» Enunciado 1:
Reproduza, no texto sobre inibidores do ácido gástrico e deficiência de vitamina B12, o trecho que se inicia com as palavras "Pergunta clínica: Será" e termina com "nos Estados Unidos.".
» Enunciado 2:
Segundo o texto sobre inibidores do ácido gástrico e deficiência de vitamina B12, em que período foram comparados os indivíduos com e sem deficiência de vitamina B12?

» Excerto do texto:
────────────────────

Inibidores do ácido gástrico e deficiência Vit. B12

Pergunta clínica: Será que a utilização prolongada de inibidores da produção de ácido gástrico se associam com a deficiência em vitamina B12?

Enquadramento: Os inibidores da bomba de protões (IBPs) e os antagonistas dos recetores 2 da histamina (AR2Hs) suprimem a produção de ácido gástrico podendo por esse motivo conduzir à mal absorção da vitamina B12. No entanto, são escassos os estudos de base populacional sobre a associação da exposição prolongada a estas medicações e a deficiência em vitamina B12. Assim, os investigadores propuseram-se estudar a associação entre a utilização de IBPs e AR2Hs e a deficiência em vitamina B12 num contexto de base comunitária nos Estados Unidos.

Desenho do estudo: A avaliação da associação entre a deficiência em vitamina B12 e a prévia utilização de medicação supressora da produção de ácido gástrica foi feita através de um estudo caso-controlo na população norte-californiana de “Kaiser Permanente”. Desta forma, foram comparados 25956 indivíduos com o diagnóstico de deficiência de vitamina B12 com 184199 indivíduos sem deficiência de vitamina B12, entre Janeiro de 1997 e Junho de 2011. A informação foi recolhida através de bases de dados eletrónicas de farmácias, e de laboratórios de diagnóstico clínico. O risco de deficiência de vitamina B12 foi estimado utilizando o odds ratio (OR) através de regressão logística.

Resultados: Entre os indivíduos com o diagnóstico de deficiência de vitamina B12, 3120 (12,0%) tiveram a prescrição de IBPs durante 2 anos ou mais, 1087 (4,2%) tiveram a prescrição de AR2Hs durante 2 ou mais anos e 21749 (83,8%) não tiveram prescrição de IBPs nem de AR2Hs. Nos indivíduos sem deficiência de vitamina B12, 13210 (7,2%) tiveram a prescrição de IBPs durante 2 anos ou mais; 5897 (3,2%) tiveram a prescrição de AR2Hs durante 2 ou mais anos e 165092 (89,6%) não tiveram prescrição de IBPs nem de AR2Hs. Tanto a prescrição por 2 anos ou mais de IBPs (OR: 1,65 [IC 95%: 1,58-1,73]) como a de AR2Hs (OR: 1,25 [IC 95%: 1,17-1,34]) se associou a um risco aumentado de deficiência de vitamina B12. Doses superiores a 1,5 comprimidos/dia de IBPs mostraram uma associação mais forte com a deficiência de vitamina B12 (OR: 1,95 [IC 95%: 1,77-2,15]) do que doses inferiores a 0,75 comprimidos/dia (OR: 1,63 [IC 95%: 1,48-1,78], p=0,007 para a interação).

Conclusão: A utilização prévia ou actual de inibidores da produção ácida gástrica associou-se de forma significativa com a presença de deficiência de vitamina B12.

Comentário: Neste estudo, a utilização de inibidores da produção ácida gástrica por 2 ou mais anos associou-se ao diagnóstico subsequente de deficiência de vitamina B12. A magnitude desta associação foi maior no sexo feminino e nos grupos etários mais jovens – com inibição ácida mais potente (IBPs vs. AR2Hs) – e menor após descontinuação da sua utilização. Não se observou qualquer tendência relacionada com utilizações mais prolongadas O papel de fatores confundidores nestes resultados não pode ser excluído por completo. Não obstante parece pertinente concluir que a utilização destes fármacos identifica uma população com risco acrescido para a deficiência de vitamina B12, independentemente de fatores de risco adicionais. Na prática clínica a utilização de supressores da produção ácida gástrica mantém-se como uma opção pertinente tendo em conta o doente em concreto. Recomenda-se uma vigilância adequada e a prescrição da menor dose possível.

────────────────────

» Informação fornecida:
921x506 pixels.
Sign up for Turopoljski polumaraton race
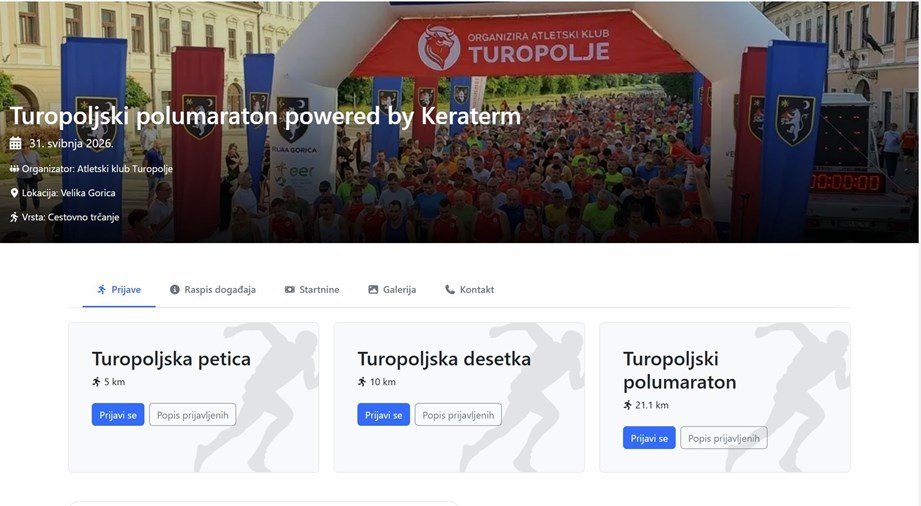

────────────────────

» Resposta escrita 1:
Pergunta clínica: Será que a utilização prolongada de inibidores da produção de ácido gástrico se associam com a deficiência em vitamina B12?

Enquadramento: Os inibidores da bomba de protões (IBPs) e os antagonistas dos recetores 2 da histamina (AR2Hs) suprimem a produção de ácido gástrico podendo por esse motivo conduzir à mal absorção da vitamina B12. No entanto, são escassos os estudos de base populacional sobre a associação da exposição prolongada a estas medicações e a deficiência em vitamina B12. Assim, os investigadores propuseram-se estudar a associação entre a utilização de IBPs e AR2Hs e a deficiência em vitamina B12 num contexto de base comunitária nos Estados Unidos.

» Resposta escrita 2:
Entre Janeiro de 1997 e Junho de 2011.